Challenge: Reproduce the entries below, substituting "Command" for each occurrence of "Instruction" and leaving everything else unchanged.

— begin —

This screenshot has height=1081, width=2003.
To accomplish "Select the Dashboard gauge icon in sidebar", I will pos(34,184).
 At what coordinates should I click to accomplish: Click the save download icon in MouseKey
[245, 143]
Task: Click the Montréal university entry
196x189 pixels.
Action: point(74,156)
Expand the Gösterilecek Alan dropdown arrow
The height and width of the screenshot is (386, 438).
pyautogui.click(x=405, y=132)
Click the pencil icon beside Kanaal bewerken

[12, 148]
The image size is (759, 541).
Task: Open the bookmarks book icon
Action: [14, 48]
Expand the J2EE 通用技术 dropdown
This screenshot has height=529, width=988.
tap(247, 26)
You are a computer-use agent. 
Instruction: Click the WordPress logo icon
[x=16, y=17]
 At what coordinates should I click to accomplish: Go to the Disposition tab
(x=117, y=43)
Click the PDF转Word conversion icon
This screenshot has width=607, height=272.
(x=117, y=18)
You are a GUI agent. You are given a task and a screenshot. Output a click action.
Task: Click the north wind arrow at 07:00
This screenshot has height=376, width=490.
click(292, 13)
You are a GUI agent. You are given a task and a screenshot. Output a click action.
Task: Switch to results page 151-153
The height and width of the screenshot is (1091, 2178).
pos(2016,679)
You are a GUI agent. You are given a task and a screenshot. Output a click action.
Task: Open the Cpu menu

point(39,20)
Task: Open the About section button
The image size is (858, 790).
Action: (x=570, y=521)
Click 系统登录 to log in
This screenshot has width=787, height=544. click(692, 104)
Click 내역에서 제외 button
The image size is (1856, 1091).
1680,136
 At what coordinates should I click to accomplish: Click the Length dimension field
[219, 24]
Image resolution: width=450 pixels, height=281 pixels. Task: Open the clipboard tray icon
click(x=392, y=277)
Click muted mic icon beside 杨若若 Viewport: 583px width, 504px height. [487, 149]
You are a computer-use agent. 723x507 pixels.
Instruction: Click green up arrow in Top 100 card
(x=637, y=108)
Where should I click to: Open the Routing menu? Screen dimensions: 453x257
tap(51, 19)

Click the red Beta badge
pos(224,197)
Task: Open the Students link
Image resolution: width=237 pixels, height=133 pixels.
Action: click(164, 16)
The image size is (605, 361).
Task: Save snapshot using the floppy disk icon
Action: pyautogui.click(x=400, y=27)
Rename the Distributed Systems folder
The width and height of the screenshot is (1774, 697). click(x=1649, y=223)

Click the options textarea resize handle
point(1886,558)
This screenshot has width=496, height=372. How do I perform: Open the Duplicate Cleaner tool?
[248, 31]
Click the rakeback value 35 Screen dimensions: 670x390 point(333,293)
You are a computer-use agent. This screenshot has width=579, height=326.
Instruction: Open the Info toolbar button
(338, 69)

— end —

Response to this exercise:
This screenshot has height=1081, width=2003.
To accomplish "Select the Dashboard gauge icon in sidebar", I will pos(34,184).
 At what coordinates should I click to accomplish: Click the save download icon in MouseKey
[245, 143]
Task: Click the Montréal university entry
196x189 pixels.
Action: point(74,156)
Expand the Gösterilecek Alan dropdown arrow
The height and width of the screenshot is (386, 438).
pyautogui.click(x=405, y=132)
Click the pencil icon beside Kanaal bewerken

[12, 148]
The image size is (759, 541).
Task: Open the bookmarks book icon
Action: [14, 48]
Expand the J2EE 通用技术 dropdown
This screenshot has height=529, width=988.
tap(247, 26)
You are a computer-use agent. 
Command: Click the WordPress logo icon
[x=16, y=17]
 At what coordinates should I click to accomplish: Go to the Disposition tab
(x=117, y=43)
Click the PDF转Word conversion icon
This screenshot has width=607, height=272.
(x=117, y=18)
You are a GUI agent. You are given a task and a screenshot. Output a click action.
Task: Click the north wind arrow at 07:00
This screenshot has height=376, width=490.
click(292, 13)
You are a GUI agent. You are given a task and a screenshot. Output a click action.
Task: Switch to results page 151-153
The height and width of the screenshot is (1091, 2178).
pos(2016,679)
You are a GUI agent. You are given a task and a screenshot. Output a click action.
Task: Open the Cpu menu

point(39,20)
Task: Open the About section button
The image size is (858, 790).
Action: (x=570, y=521)
Click 系统登录 to log in
This screenshot has width=787, height=544. click(692, 104)
Click 내역에서 제외 button
The image size is (1856, 1091).
1680,136
 At what coordinates should I click to accomplish: Click the Length dimension field
[219, 24]
Image resolution: width=450 pixels, height=281 pixels. Task: Open the clipboard tray icon
click(x=392, y=277)
Click muted mic icon beside 杨若若 Viewport: 583px width, 504px height. [487, 149]
You are a computer-use agent. 723x507 pixels.
Command: Click green up arrow in Top 100 card
(x=637, y=108)
Where should I click to: Open the Routing menu? Screen dimensions: 453x257
tap(51, 19)

Click the red Beta badge
pos(224,197)
Task: Open the Students link
Image resolution: width=237 pixels, height=133 pixels.
Action: click(164, 16)
The image size is (605, 361).
Task: Save snapshot using the floppy disk icon
Action: pyautogui.click(x=400, y=27)
Rename the Distributed Systems folder
The width and height of the screenshot is (1774, 697). click(x=1649, y=223)

Click the options textarea resize handle
point(1886,558)
This screenshot has width=496, height=372. How do I perform: Open the Duplicate Cleaner tool?
[248, 31]
Click the rakeback value 35 Screen dimensions: 670x390 point(333,293)
You are a computer-use agent. This screenshot has width=579, height=326.
Command: Open the Info toolbar button
(338, 69)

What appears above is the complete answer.